Opgaven
A: Hoeveel gaat het kaartje naar Luxor kosten volgens het dagboekfragment over Caïro?
B: Geef bij elke bewering aan of ze klopt met het dagboekfragment over Caïro, met ja of nee en de beslissende woorden uit de tekst letterlijk geciteerd. (i) Sigaretten zijn in Caïro goedkoper dan in Frankrijk. (ii) Het dagloon van de fellah in de Nijlvallei bedraagt tweeënhalve piaster. (iii) De schrijver van het dagboek besluit tweedeklas naar Luxor te reizen.
C: Zet het dagboekfragment over Caïro voort, te beginnen na de laatste zin.

DagboekAndré Gide
Dagboekfragment: Caïro is een onmetelijk grote stad
Caïro, 1 februari 1939
Sigaretten zijn hier een stuk duurder dan in Frankrijk. Dat is tot op heden mijn grootste verrassing. Ik dacht hier alle Egyptische merken voor een habbekrats te vinden, maar men vertelt me dat ze hier alleen vervaardigd worden van tabakssoorten uit Griekenland en Turkije, waarvoor bij invoer in Egypte enorm veel accijns betaald moet worden.
Het kaartje naar Luxor gaat me vierhonderdzestig piaster kosten. Als ik minder ‘bekend’ was zou ik tweedeklas kunnen reizen, maar dat zou een te slechte indruk maken.
Alles riekt hier naar onbeschaamde rijkdom van enkelen en buitensporige armoede van de rest. Het dagloon van de fellah bedraagt in de hele Nijlvallei tweeënhalve piaster, hoor ik. Het hoeft niet te verbazen dat het zoeken naar een goede baan nog steeds de belangrijkste zorg is van de jeugd.

Datasetuittreksels
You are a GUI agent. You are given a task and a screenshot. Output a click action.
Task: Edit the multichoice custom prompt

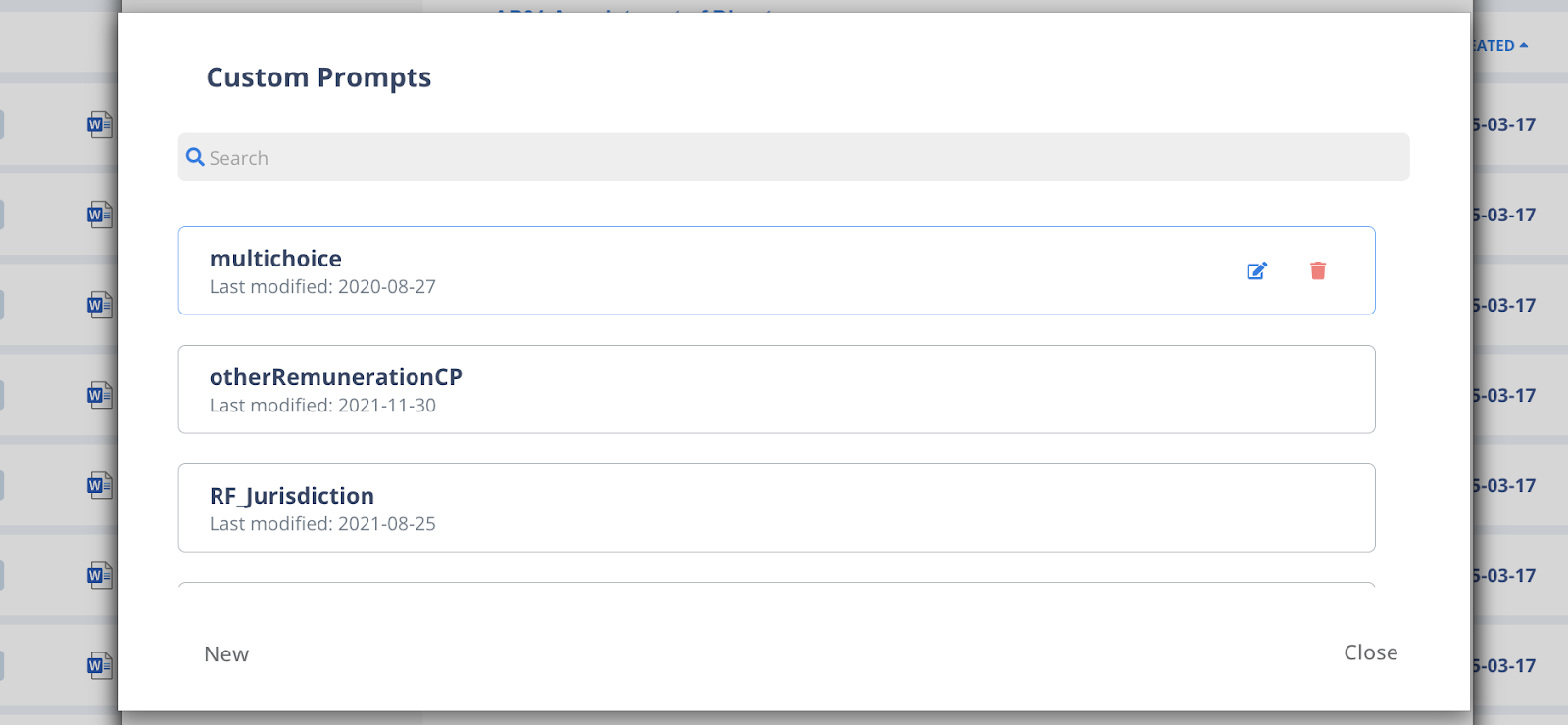pyautogui.click(x=1257, y=271)
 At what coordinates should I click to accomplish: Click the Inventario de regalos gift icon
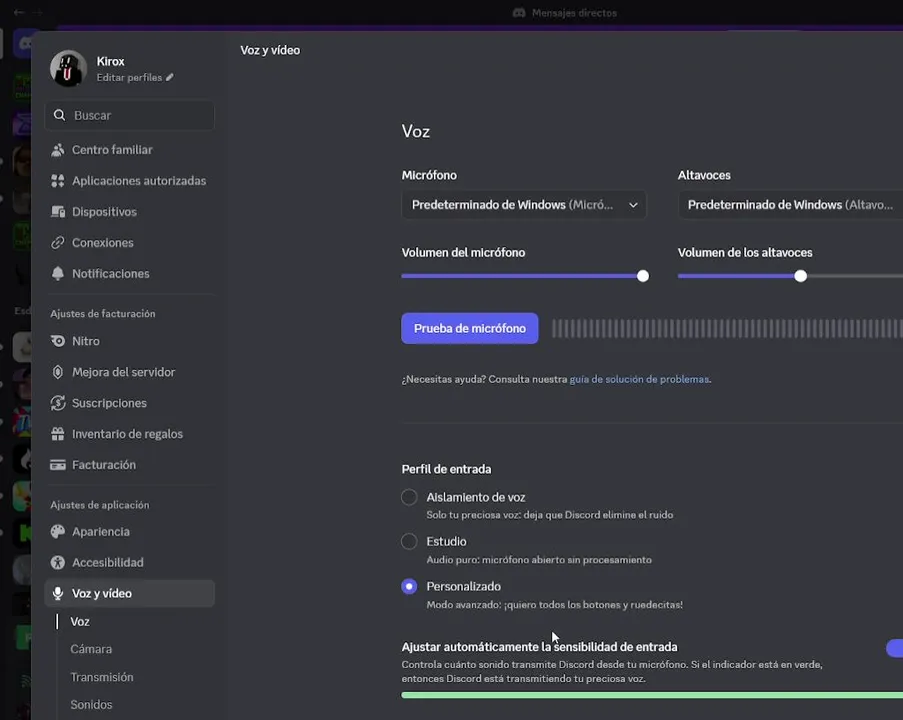[x=58, y=434]
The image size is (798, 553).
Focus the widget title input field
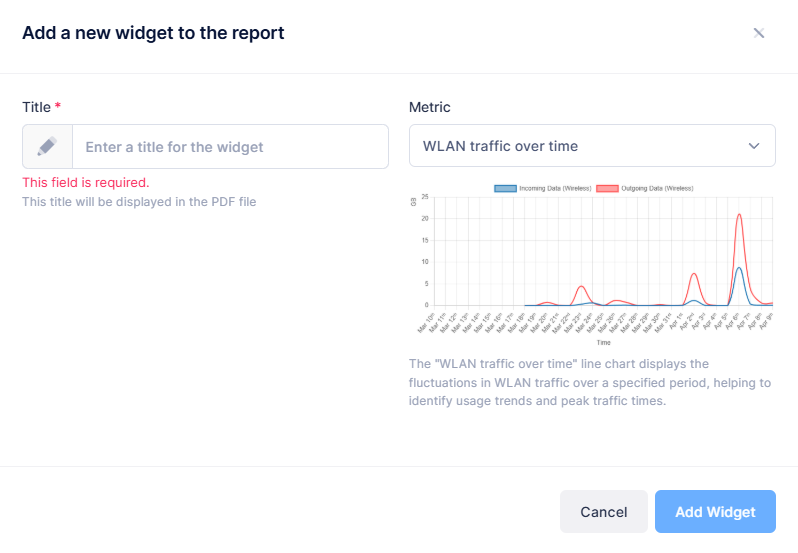coord(231,147)
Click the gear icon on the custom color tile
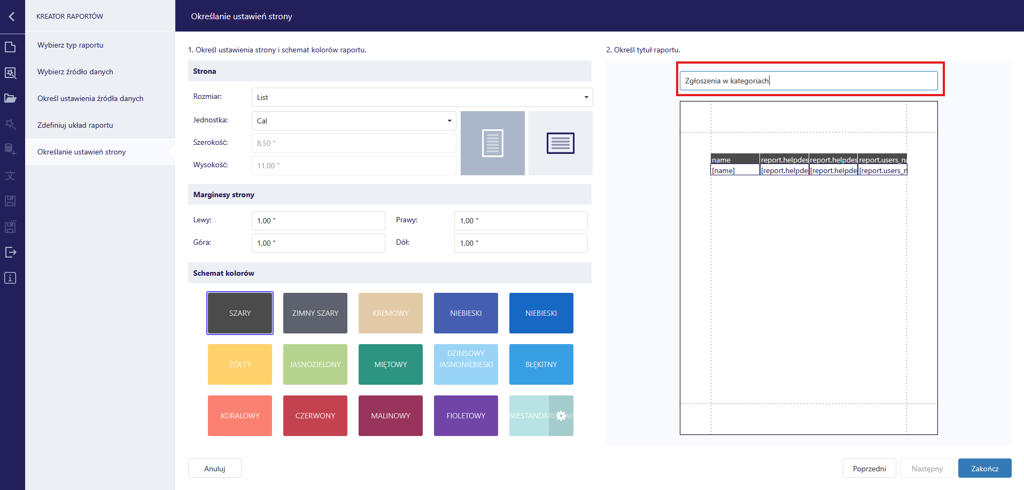 561,415
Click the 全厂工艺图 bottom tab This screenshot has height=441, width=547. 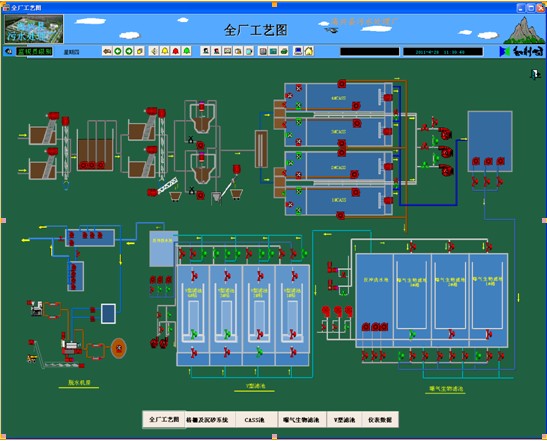click(x=164, y=419)
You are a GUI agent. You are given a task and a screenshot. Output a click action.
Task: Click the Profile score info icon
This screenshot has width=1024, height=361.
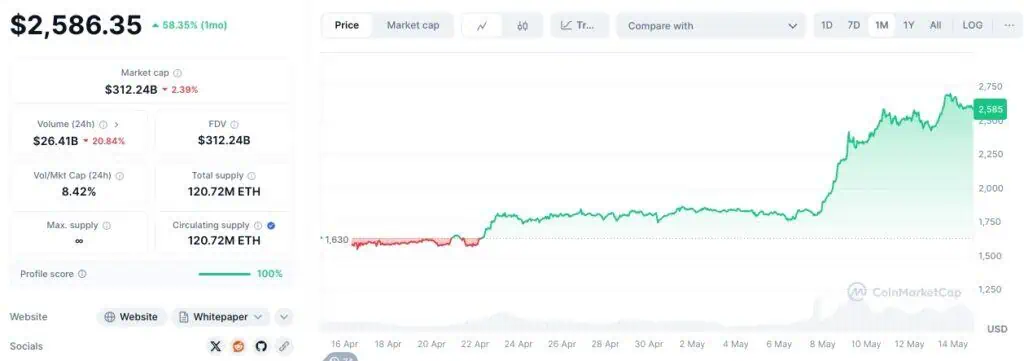[x=82, y=274]
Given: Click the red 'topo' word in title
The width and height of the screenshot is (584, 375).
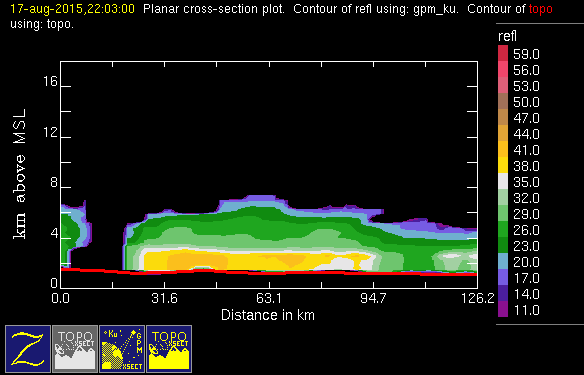Looking at the screenshot, I should [540, 9].
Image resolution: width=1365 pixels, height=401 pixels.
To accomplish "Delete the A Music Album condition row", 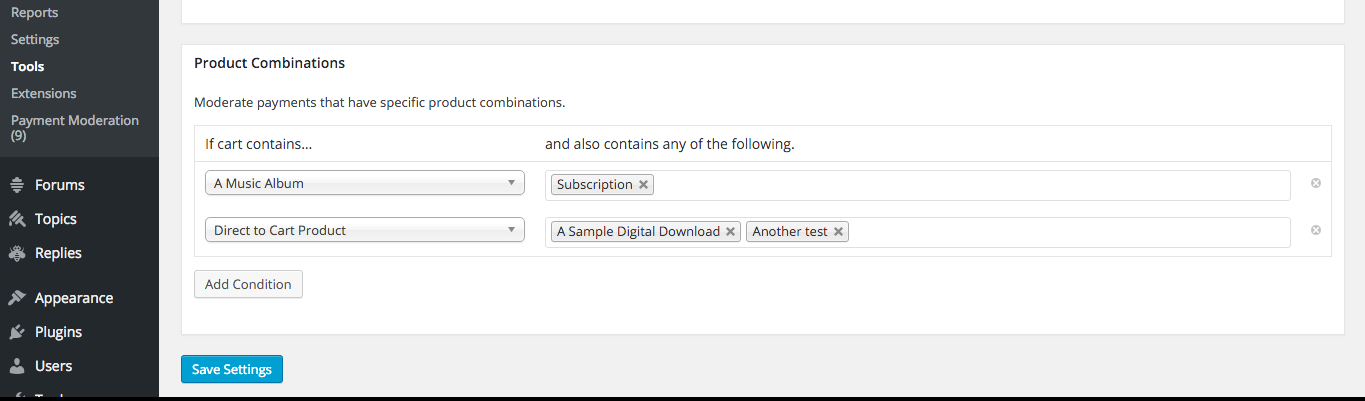I will (1316, 184).
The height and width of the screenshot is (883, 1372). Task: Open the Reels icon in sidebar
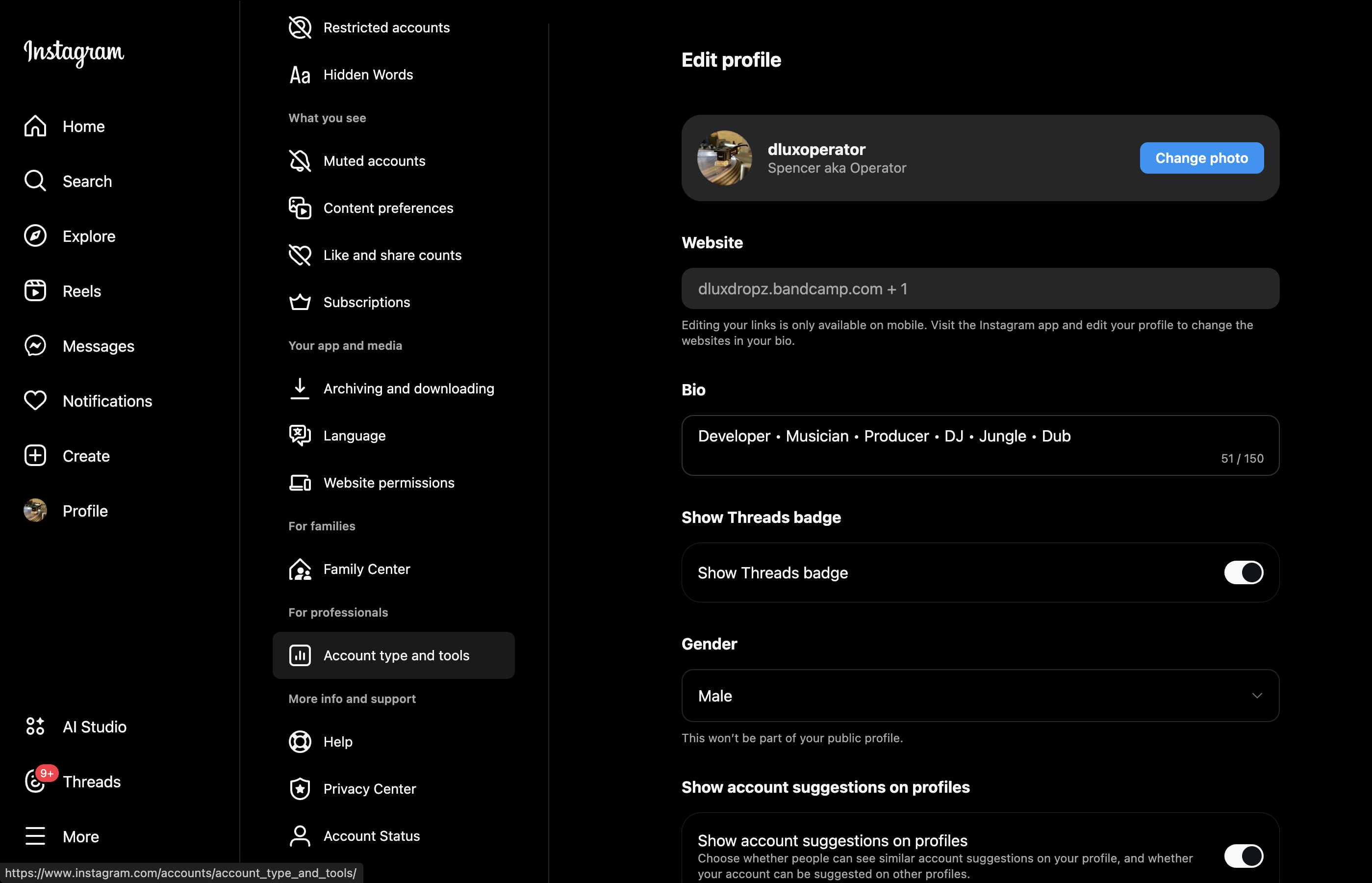click(x=35, y=291)
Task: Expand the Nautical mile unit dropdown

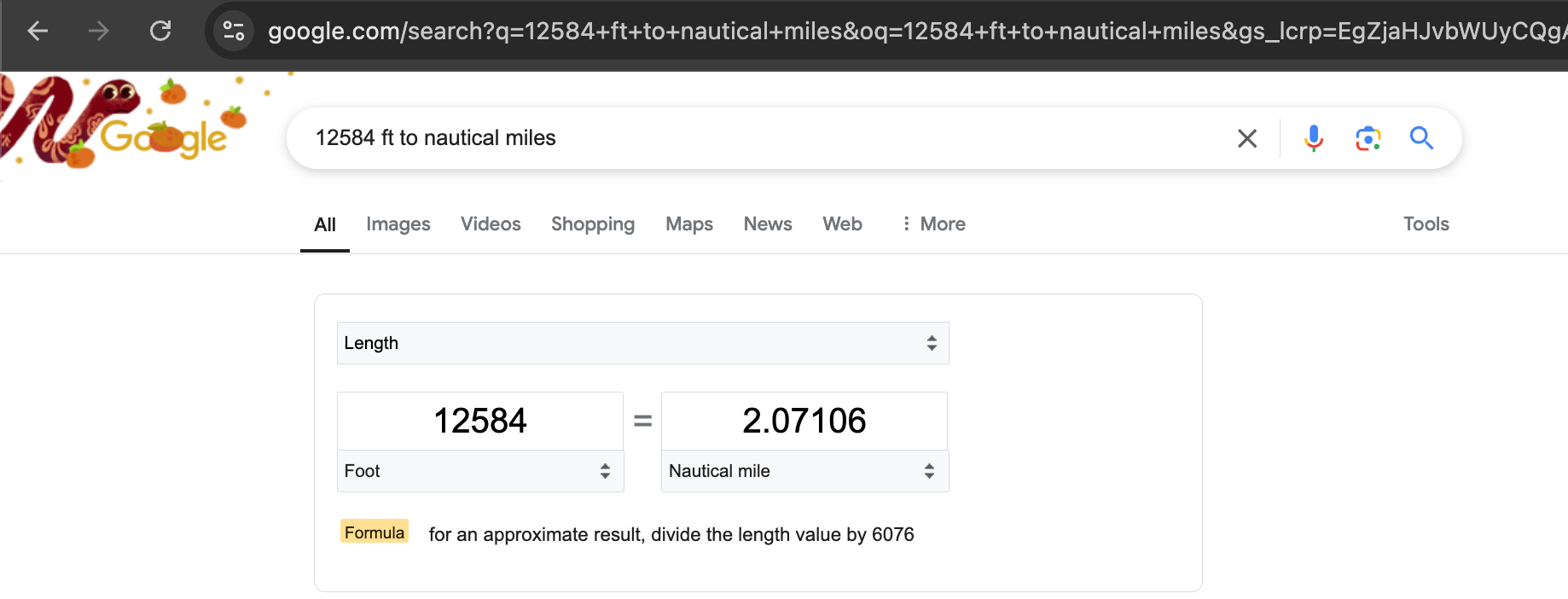Action: (x=804, y=471)
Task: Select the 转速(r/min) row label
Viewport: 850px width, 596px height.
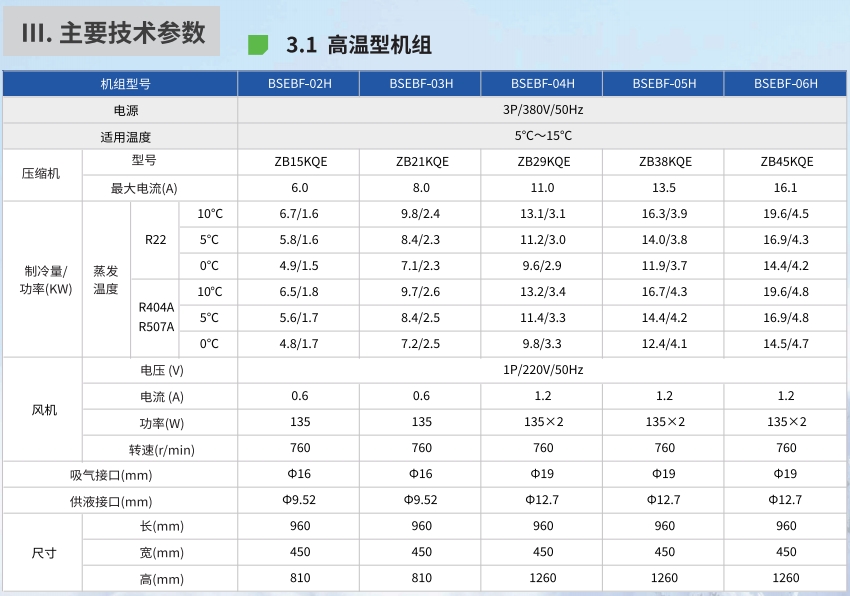Action: pyautogui.click(x=161, y=448)
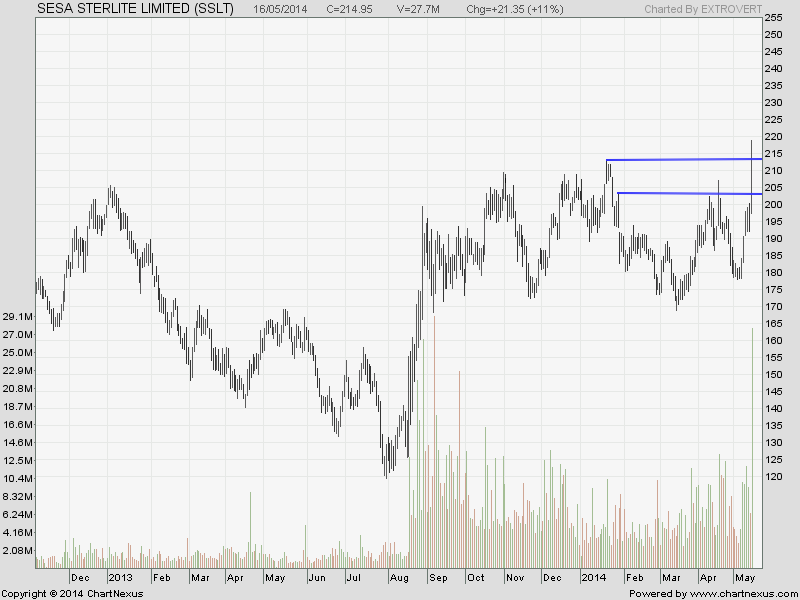Click the 2014 year marker on time axis
This screenshot has width=800, height=600.
(593, 578)
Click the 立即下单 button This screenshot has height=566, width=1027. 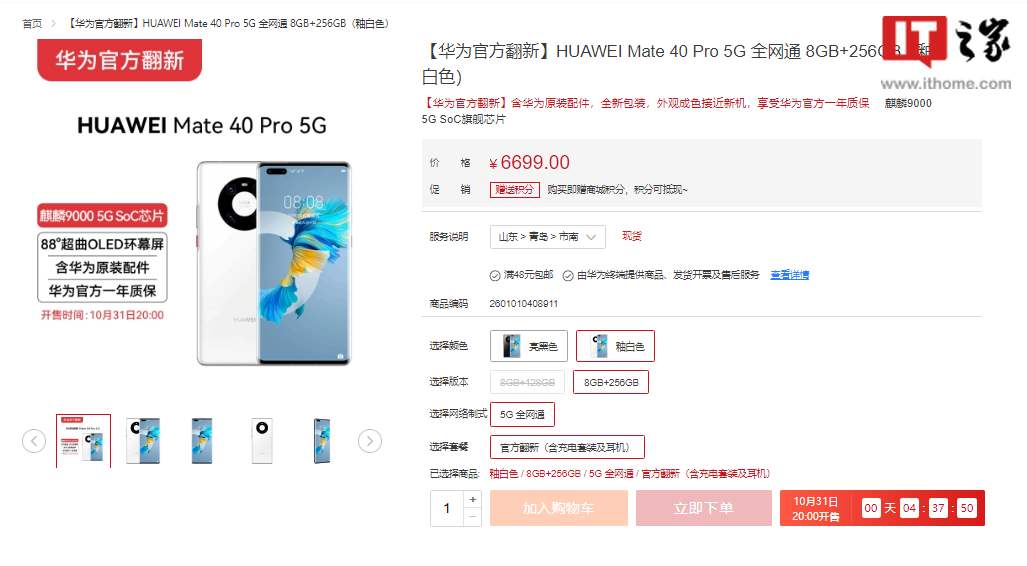pyautogui.click(x=703, y=508)
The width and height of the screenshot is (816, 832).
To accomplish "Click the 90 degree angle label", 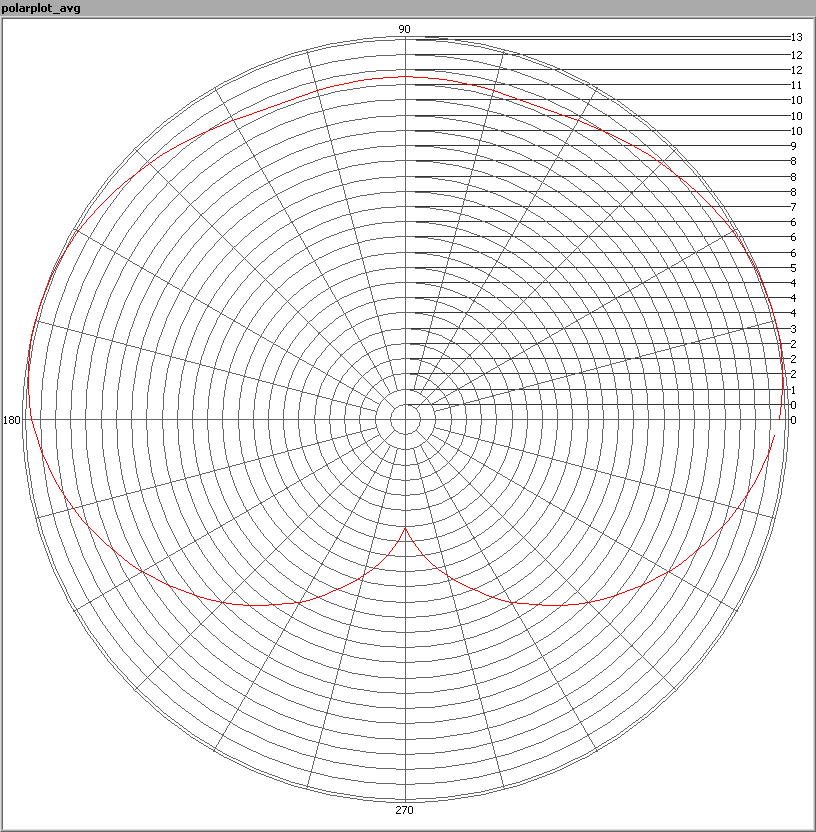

Antwoorden
A: Vierhonderdzestig piaster.

B:
(i) Nee: "Sigaretten zijn hier een stuk duurder dan in Frankrijk."
(ii) Ja: "Het dagloon van de fellah bedraagt in de hele Nijlvallei tweeënhalve piaster"
(iii) Nee: "Als ik minder ‘bekend’ was zou ik tweedeklas kunnen reizen, maar dat zou een te slechte indruk maken."

C:
Ik begrijp ook dat de heer Nahmann, die aanbood mijn onkosten te vergoeden in ruil voor lezingen, zonder al te veel aandringen accepteert dat ik afzeg.
2 februari
Louis Massignon (Franse kenner van de islam, red.) is me met de auto komen afhalen en heeft me meegenomen naar het klooster boven de stad. In de verte, in een glinsterend licht, kon je de piramiden zien. De rommelige stadsgeluiden drongen tot ons door. De onmetelijkheid van Caïro strekte zich aan onze voeten uit in een soort harmonieuze chaos.
André Gide (1869-1951), Franse schrijver. Ingekort fragment uit Het innerlijk blauw – Een keuze uit het dagboek 1918-1939. Vertaling Mirjam de Veth. De Arbeiderspers, 2006.